● **THE REQUEST**: Convert the records, from the beginning through the line containing "Action: [x=26, y=58]", into a JSON list of strings with one string per line, leaving out blank lines.

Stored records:
┄┄┄┄┄┄

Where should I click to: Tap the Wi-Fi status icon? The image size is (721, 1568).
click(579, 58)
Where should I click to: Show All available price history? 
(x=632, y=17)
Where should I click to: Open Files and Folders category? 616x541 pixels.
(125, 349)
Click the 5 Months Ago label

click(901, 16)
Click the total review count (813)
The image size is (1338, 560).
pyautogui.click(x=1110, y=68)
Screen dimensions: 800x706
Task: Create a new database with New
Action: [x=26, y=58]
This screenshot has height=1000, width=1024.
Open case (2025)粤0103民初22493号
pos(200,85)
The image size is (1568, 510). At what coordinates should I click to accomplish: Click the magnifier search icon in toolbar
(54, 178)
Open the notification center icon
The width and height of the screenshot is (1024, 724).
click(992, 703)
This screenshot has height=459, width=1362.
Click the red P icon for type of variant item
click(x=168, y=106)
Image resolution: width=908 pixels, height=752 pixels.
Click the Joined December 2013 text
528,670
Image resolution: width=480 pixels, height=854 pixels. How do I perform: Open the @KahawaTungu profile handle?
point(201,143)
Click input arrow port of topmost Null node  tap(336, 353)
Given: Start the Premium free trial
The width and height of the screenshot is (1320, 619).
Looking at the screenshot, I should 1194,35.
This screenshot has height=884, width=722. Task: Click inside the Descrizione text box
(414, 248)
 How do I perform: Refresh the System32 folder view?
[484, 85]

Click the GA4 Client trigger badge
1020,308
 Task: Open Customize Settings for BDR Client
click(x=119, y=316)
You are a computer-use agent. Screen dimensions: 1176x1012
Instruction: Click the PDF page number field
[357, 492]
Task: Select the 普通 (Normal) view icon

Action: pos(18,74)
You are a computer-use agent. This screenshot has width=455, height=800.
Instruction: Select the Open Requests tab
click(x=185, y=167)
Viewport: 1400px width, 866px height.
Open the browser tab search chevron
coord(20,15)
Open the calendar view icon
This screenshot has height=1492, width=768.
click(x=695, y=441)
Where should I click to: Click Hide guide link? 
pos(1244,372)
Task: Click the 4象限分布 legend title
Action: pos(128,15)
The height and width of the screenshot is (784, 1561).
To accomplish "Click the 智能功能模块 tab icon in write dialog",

┄┄┄┄┄┄

● **IN RESPONSE**:
[
  "Where should I click to: Tap the Wi-Fi status icon? The image size is (721, 1568).",
  "click(579, 58)",
  "Where should I click to: Show All available price history? ",
  "(x=632, y=17)",
  "Where should I click to: Open Files and Folders category? 616x541 pixels.",
  "(125, 349)",
  "Click the 5 Months Ago label",
  "click(901, 16)",
  "Click the total review count (813)",
  "The image size is (1338, 560).",
  "pyautogui.click(x=1110, y=68)",
  "Screen dimensions: 800x706",
  "Task: Create a new database with New",
  "Action: [x=26, y=58]"
]